権力とメディアが一体になると民主主義は滅びる。先の大戦時、NHKの総裁は近衛文麿で、メディアが煽りに煽ったことも開戦の要因となった。開戦前に、日米開戦のシミュレーションをあらゆる角度から行うため、内閣総理大臣直属の機関として陸海軍、各省庁、民間から選抜された30代の若手エリートで構成された総力戦研究所が開設され、忖度なしの正確な情報を基に議論を尽くした結果、日本は必ず負けるとの結論が出た。しかし、報告を聞いた当時の東條陸相は「あくまで机上の空論であり、想定外の要素(時の運)を考慮していない」として一切の口外を禁じ、その報告が世に出ることはなかった。昭和天皇も開戦には懐疑的だったとされるが、この研究結果が生かされることはなく、日本は大東亜戦争に突入した。資源を求めて南方へと進軍し、初めこそ連戦連勝ではあったが、物流が軽視されていたこともあり、徐々に敗戦の色を濃くしていく。
岸田政権が「新しい資本主義」を提唱していることもあり、平成の世で姿を変えた資本主義についても述べておきたい。伝統的な資本主義の概念では人口増が前提とされるが、わが国では現在年間60万人ずつ人口が減少している。
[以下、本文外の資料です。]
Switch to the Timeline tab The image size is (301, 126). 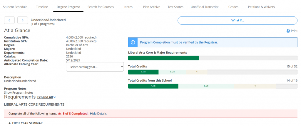click(x=42, y=7)
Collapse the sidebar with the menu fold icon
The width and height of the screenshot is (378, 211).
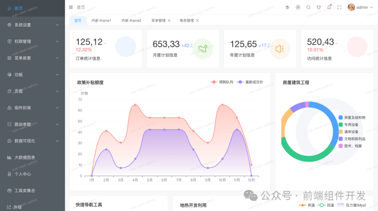(x=70, y=7)
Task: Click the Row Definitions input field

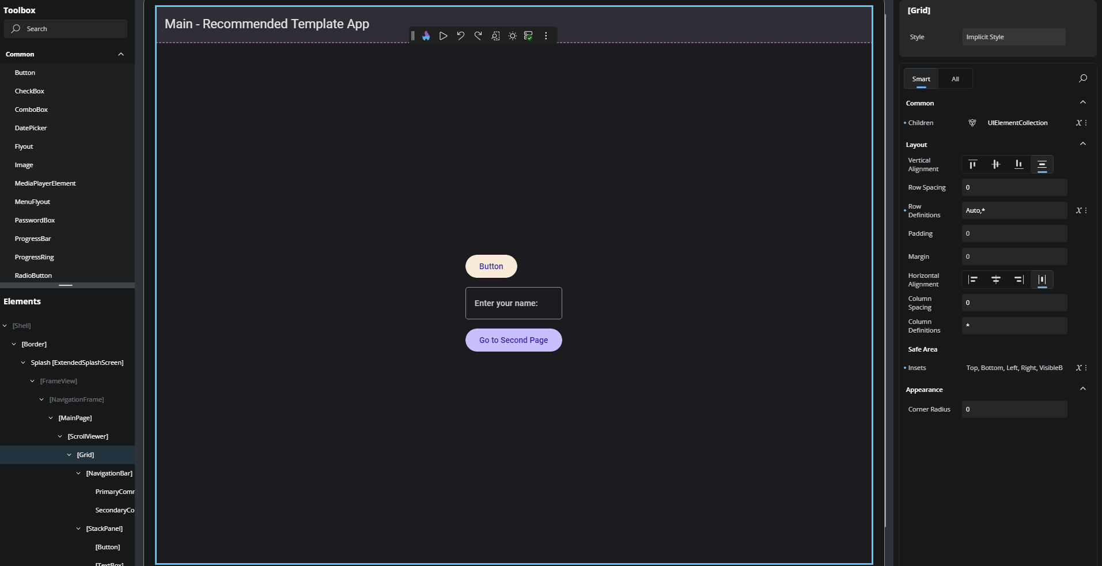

コロナ禍のソーシャルディスタンスもあり、恋愛の機会が減少し、昨年の婚姻数、出生数は戦後最低を記録した。適齢期にあたる若年層の所得が少なすぎるのも問題だ。2100年には人口半減との予測もある。目下、日本最大の課題は急激に進む少子化だ。世界でとくに人口減が著しいのが台湾、韓国、日本で、これらで少子化対策会議をやることには大きな意義があるのではないか。
伝統的な資本主義は、人口増、適切な金利、消費者の物欲、の3つを前提としている。適切な金利が存在し、必要なところに資金が回ってこそ資本主義が機能する。また、いい車に乗り、いい家に住みたいといった願望こそが資本主義の牽引力となる。GDPとは付加価値の総和なので、付加価値を上げ、消費が増えない限りGDPは上がらない。このまま消費意欲の低下が続く限り、経済の在り方を根本的に見直さねばこの国はもたない。
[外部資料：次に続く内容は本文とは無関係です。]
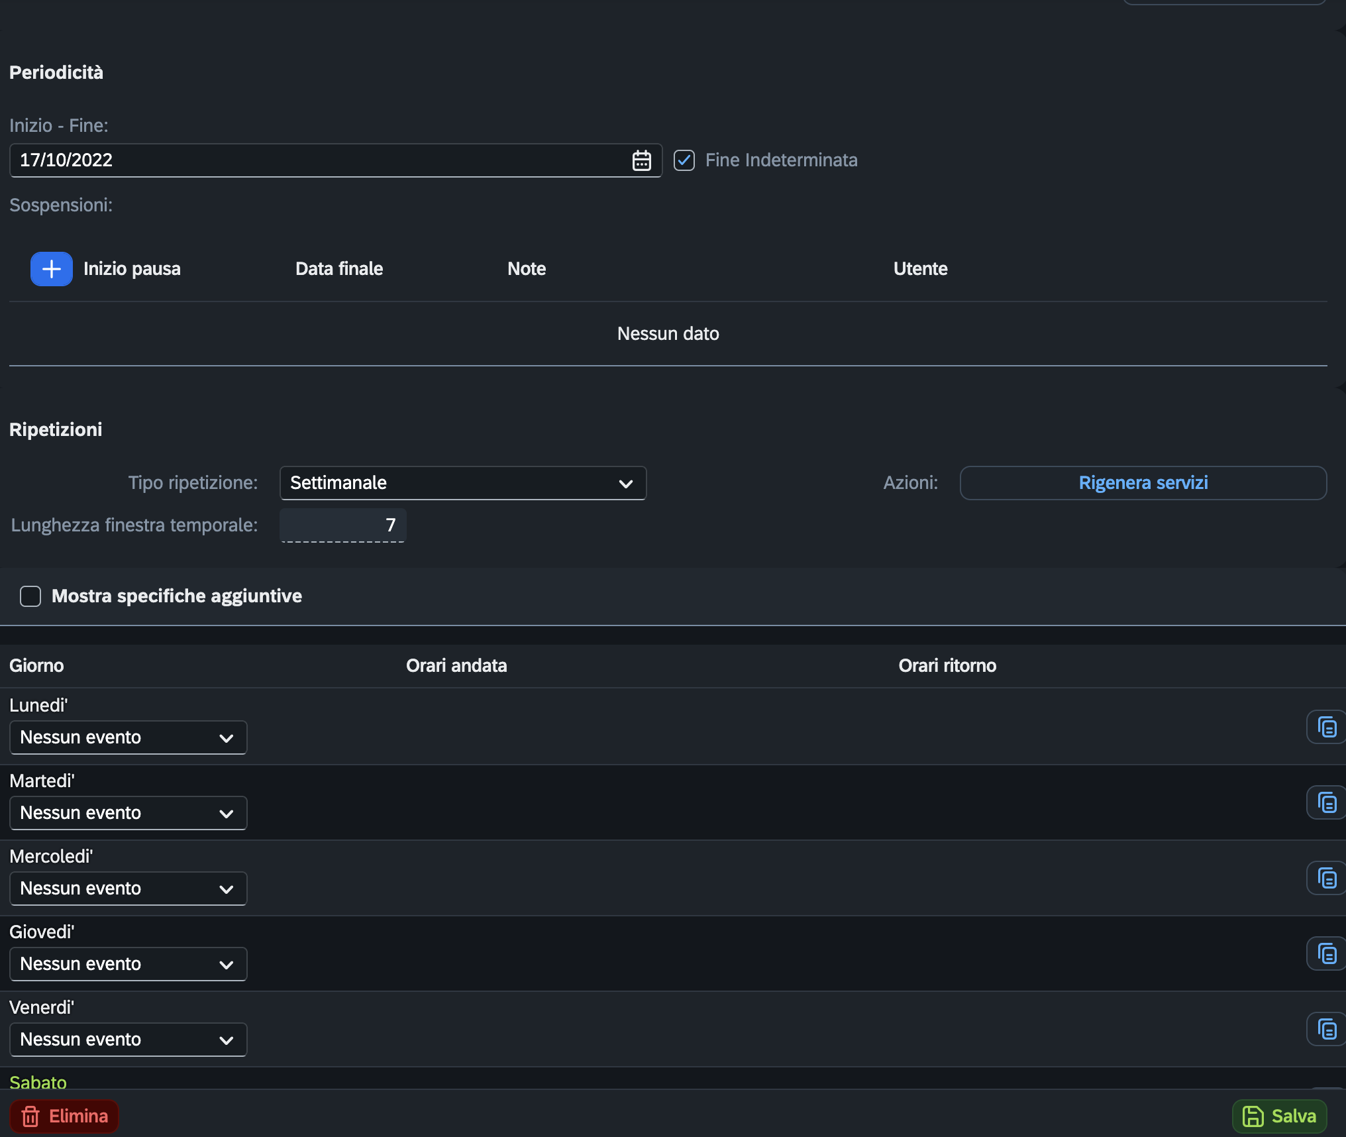Image resolution: width=1346 pixels, height=1137 pixels.
Task: Click the start date field 17/10/2022
Action: 336,160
石破氏は、先の大戦前の開戦シミュレーションを行ったシンクタンクの例を挙げ、「データの改ざんや隠蔽はいまに始まったことではない」と指摘。また、国会対策委員長を長く務めた故竹下登元首相の「野党に重要法案を賛成してもらうのは無理でも、理解、納得してもらうことが大事だ」という発言に触れ、「議会は消化試合ではない。少数意見であっても採り入れるべき意見は採り入れていくべき」との持論を述べた。
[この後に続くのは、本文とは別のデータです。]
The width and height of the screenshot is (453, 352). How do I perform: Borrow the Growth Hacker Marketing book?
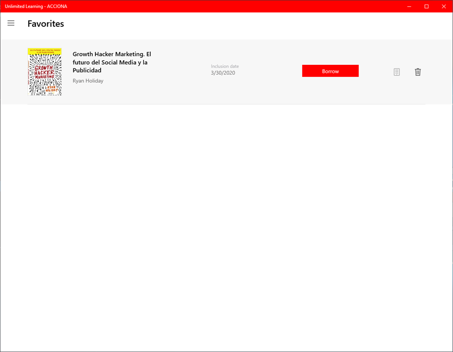point(330,71)
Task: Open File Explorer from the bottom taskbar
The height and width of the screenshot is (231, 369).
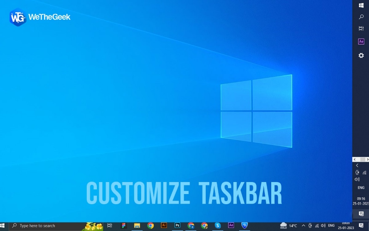Action: pos(137,225)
さらに、氏は「人類の歴史は戦争の歴史である」として、天下泰平の江戸時代から富国強兵の明治時代、敗戦から経済成長を目指して現在に至るわが国の歴史について触れるとともに、ウクライナ“事変”に言及。「今日のロシアの行動を一番非難すべきは、先の大戦で50万人がシベリアに抑留された日本だ」「戦争を避けるには国と国との直接の対話しかない。国内で安全保障に関してきちんと議論すべきで、議論すればわかってくれる国民だ」と語った。憲法改正については、「故安倍元首相の遺志を継ぐのであれば、正面から議論すべき」と重ねて議論の必要性を強調した。
その後の質疑応答でも選挙の在り方、防衛費の在り方などについて活発なやりとりが行われた。